Finding a reliable and cost-effective way to humanely repel sea lions isn’t easy. Never mind if the solutions are ridiculous looking, which they sometimes are. As long as it works and keeps working, that's what matters.
Take for example, the ongoing sea lion-deterring efforts of Astoria, Oregon. In 2015, a desperate ploy to scare away an unruly colony of sea lions with a parade float-turned-boat painted like an orca literally went belly up in front of the impervious marine mammals. (They were obviously not amused by the high jinks.) A year later, officials enlisted a quartet of wacky waving inflatable arm-flailing tube men to frighten the pinnipeds away. Although only a temporary fix, it seemed to do the trick.
Dennis Durgan, the harbormaster of Newport Beach, California, opted not to go the Astoria route and instead look locally for inspiration. As city spokeswoman Mary Locey tells the Orange County Register, Durgan’s idea came straight from the Newport Harbor Yacht Club.
The brilliant, absurd and apparently effective solution?
Forty dollar plastic coyotes.
While unclear how often coyotes and sea lions actually encounter each other in the wild (uh, never?), the fearsome-looking decoys — available at a Walmart near you — proved successful at warding off sea lions at the yacht club. And so far, they’ve done a decent job on the public docks in Newport Beach’s scenic, semi-artificial harbor, too.
“We’re getting less complaints with the coyotes but we’re still getting plenty to make it a number one priority,” Newport Harbor dockmaster Ryan Sandford tells the Register. “This is probably the most affordable way to take care of this issue.

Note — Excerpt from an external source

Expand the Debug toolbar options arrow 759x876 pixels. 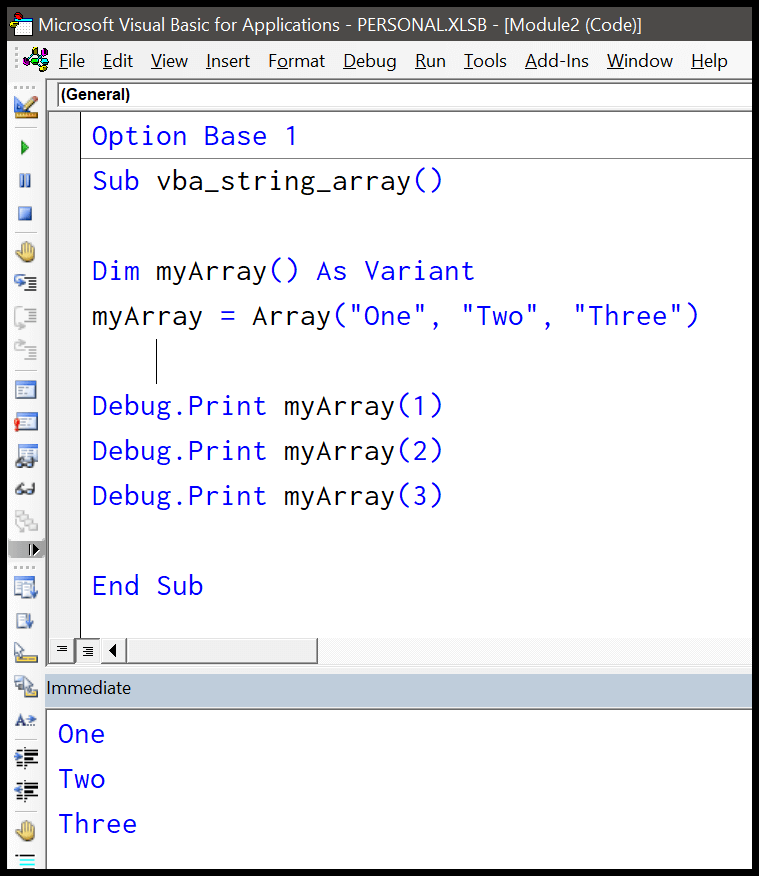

A meeting not common in nature
Newport Beach has long struggled with managing marauding sea lions that no doubt descend on the protected harbor because of its enviable real estate: spacious, well-maintained docks and hundreds of large yachts and expensive pleasure craft, all with glistening white bows perfect for basking under the bright Southern California sun. It’s all rather deluxe.
But when sea lions manage to waddle up swim stairs and make their way onto the boats, they can cause significant damage. If enough of the blubbery interlopers decide to congregate aboard a single boat, they can sink it. And while fun to look at and photograph, these highly intelligent beasts can be rowdy, surly and aggressive toward humans. They love being the life of the party, but when you ask them to leave, they trash the place and then chase you away.
Don't mind if we do: Sea lions lounge in sunny Newport Beach, California (Photo: Tracie Hall/flickr)
And so, the city is banking on a band of eight ersatz coyotes to help prevent further property damage. Normally, coyote decoys are used to spook Canadian geese (the clever and highly adaptable wild canines are a natural predator) as well as small animals like rabbits and skunks. The natural habitat of faux coyote tends to be golf courses, not upscale marinas. This particularly versatile model, with its comically giant yellow eyes and exposed fangs, is crouched in a ready-to-pounce stance. For added realism, it swivels and “wags furry tail with breeze.”
In order to better track the city’s newest unpaid employees, each coyote has been given a name. There’s Wile E., of course. As for the rest of them, the city decided to stick with the Loony Toons theme: Bugs, Taz, Elmer, Sylvester, Babs, Marvin and Yosemite round out the pack.
The Los Angeles Times notes that these unusual maritime scarecrows have been installed at “known sea lion magnets" around the harbor. One would hope that boat owners near these hotspots have been alerted to the presence of the somewhat startling decoys. Southern Californians may be used to interacting with normally shy coyotes, most are decidedly not used to encountering a creature that looks like the cartoon version of a rapid dog on a marina dock.
While Newport Beach officials are glad to lend assistance and protect property while maintaining public safety, individual boat owners are also required by the city to employ their own humane anti-sea lion techniques. It’s written right into the city’s municipal code. Popular approved methods include blocking swim stairs, installing snow fencing and setting out motion-activated sprinklers, which startle the resting animals and usually prompt them to hop back in the water.
It’s unclear how long the eight coyotes will be on the job even though the early results are positive. After a while, they’ll no doubt become less fearsome, more familiar. Their deterrent power will fade. "You have to constantly be creative with coming up with ideas," Locey tells the Register. "The chances of them probably becoming used to these and realizing that they’re fake and not real is probably pretty high."
If this does ever happen, it might be worth Newport Beach’s time looking into other decoys of predators that sea lions would never interact with in the wild. (After all, the Astoria killer whale ruse was a dud.) Perhaps a stern-looking owl might also prove successful.